(OBJECTIVE):
Could you restate the passage of the Monte Carlo exercise starting with "# Evaluate h(x)" and going on through "support for f(x)", renaming "numerical inverse" to "approximate inverse"?

(ARTICLE):
▬▬▬

Let $X$ be a random variable with distribution described by the following pdf:

$$
f_X(x) = \begin{cases}
\frac{1}{12}(x-1), &1\leq x\leq 3\\
-\frac{1}{12}(x-5), &3< x\leq 5\\
\frac{1}{6}(x-5), &5< x\leq 7\\
-\frac{1}{6}(x-9), &7< x\leq 9\\
0, &otherwise
\end{cases}
$$

Let $h$ be the following function of $X$:

$$h(X) = \frac{1}{3\sqrt{2}\pi}\mathrm{exp}\left\{ -\frac{1}{18}\left( X - 5\right)^2\right\}$$


Compute $\mathbb{E}[h(X)]$ via Monte Carlo simulation using the following sampling methods:

**1.1.** Inverse Transform Sampling

**1.2.** Rejection Sampling with a uniform proposal distribution (rejection sampling in a rectangular box with uniform probability of sampling any x)


In [None]:
# Compute  𝔼[h(X)]E[h(X)]  via Monte Carlo simulation using the following sampling methods:
# (1.1) Inverse Transform Sampling
# (1.2) Rejection Sampling with a uniform proposal distribution

# 1. Shared prerequisites for problem 1 (both parts)
def f_X(x: float) -> float:
    """The PDF for problem 1"""
    if x < 1:
        return 0
    elif x <= 3:
        return (1/12) * (x - 1)
    elif x <= 5:
        return (1/12) * (5 -x)
    elif x <= 7:
        return (1/6) * (x-5)
    elif x <= 9:
        return (1/6) * (9-x)
    else:
        return 0


def h(x: float) -> float:
    """The function h(X) whose expectation we want to take"""
    # The normalizing constant
    a: float = 1.0 / (3 * sqrt(2) * pi)
    # The term in the exponential
    u: float = -(1/18)*(x-5)*(x-5)
    return a * exp(u)


def expectation_mc(h, x_sample):
    """Take the expectation of a function given samples
    h:          The function whose expectation we want to take
    x_sample:   The samples of the function
    """
    # Evaluate h(x) on the samples and return the mean
    return np.mean(h(x_sample))

In [None]:
# 1.1. Inverse Transform Sampling
def cdf_and_inverse(f, a, b, dx):
    """Generate a numerical inverse CDF to the PDF given by f(x)
    f:  The probability density function whose CDF is to be numerically inverted
    a:  The start of the support for f(x)

▬▬▬

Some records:
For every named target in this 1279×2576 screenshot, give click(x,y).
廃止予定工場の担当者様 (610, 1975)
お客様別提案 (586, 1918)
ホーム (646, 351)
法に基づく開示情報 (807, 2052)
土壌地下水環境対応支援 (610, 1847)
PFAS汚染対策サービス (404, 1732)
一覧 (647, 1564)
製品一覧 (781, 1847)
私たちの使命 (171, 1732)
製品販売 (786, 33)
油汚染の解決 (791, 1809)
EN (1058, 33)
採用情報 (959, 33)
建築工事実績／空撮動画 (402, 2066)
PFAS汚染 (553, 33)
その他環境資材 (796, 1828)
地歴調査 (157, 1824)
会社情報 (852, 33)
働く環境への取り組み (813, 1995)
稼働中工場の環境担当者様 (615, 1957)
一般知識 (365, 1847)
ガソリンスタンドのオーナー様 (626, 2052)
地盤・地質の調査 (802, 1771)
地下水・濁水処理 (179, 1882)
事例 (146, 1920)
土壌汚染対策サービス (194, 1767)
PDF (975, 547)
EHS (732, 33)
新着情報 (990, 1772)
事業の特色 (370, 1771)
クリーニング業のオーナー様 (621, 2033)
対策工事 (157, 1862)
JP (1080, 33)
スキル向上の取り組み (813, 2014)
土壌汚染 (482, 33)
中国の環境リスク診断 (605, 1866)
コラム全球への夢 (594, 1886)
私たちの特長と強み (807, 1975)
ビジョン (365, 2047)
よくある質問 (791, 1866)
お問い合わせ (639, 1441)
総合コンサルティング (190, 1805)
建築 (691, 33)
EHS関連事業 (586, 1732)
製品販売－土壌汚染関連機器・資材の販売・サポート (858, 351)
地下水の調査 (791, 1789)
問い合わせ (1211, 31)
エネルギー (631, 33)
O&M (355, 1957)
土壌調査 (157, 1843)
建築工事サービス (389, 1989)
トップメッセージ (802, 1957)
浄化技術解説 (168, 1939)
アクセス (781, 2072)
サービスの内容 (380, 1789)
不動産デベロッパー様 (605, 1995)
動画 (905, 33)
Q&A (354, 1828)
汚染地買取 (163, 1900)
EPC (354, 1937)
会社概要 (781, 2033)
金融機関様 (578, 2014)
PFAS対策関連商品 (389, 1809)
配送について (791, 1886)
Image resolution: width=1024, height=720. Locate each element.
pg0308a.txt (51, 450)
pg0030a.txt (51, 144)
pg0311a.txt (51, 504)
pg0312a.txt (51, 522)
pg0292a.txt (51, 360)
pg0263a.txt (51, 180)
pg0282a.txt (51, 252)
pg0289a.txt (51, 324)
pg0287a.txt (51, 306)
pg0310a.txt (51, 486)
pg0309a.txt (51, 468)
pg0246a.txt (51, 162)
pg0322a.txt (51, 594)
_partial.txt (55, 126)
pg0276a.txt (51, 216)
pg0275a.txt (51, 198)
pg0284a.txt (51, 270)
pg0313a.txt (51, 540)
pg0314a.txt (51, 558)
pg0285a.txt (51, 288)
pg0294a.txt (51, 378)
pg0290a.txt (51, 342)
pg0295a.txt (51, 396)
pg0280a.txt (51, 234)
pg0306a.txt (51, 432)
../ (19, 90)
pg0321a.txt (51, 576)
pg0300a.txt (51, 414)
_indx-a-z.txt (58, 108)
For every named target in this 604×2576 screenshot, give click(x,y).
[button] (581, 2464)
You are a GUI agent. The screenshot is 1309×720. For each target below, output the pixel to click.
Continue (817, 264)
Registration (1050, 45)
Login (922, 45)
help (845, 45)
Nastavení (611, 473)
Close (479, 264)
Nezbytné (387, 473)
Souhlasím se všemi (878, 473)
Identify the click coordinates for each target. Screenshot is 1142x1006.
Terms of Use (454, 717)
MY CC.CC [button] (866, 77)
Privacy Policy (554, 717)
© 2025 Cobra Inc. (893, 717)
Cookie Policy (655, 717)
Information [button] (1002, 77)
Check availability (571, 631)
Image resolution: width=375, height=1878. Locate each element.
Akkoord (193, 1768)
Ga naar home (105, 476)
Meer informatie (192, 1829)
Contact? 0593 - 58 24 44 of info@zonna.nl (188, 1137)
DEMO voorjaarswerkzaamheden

▬▬▬

(SOLVED EXERCISE):
# Evaluate h(x) on the samples and return the mean
    return np.mean(h(x_sample))

In [None]:
# 1.1. Inverse Transform Sampling
def cdf_and_inverse(f, a, b, dx):
    """Generate a approximate inverse CDF to the PDF given by f(x)
    f:  The probability density function whose CDF is to be numerically inverted
    a:  The start of the support for f(x)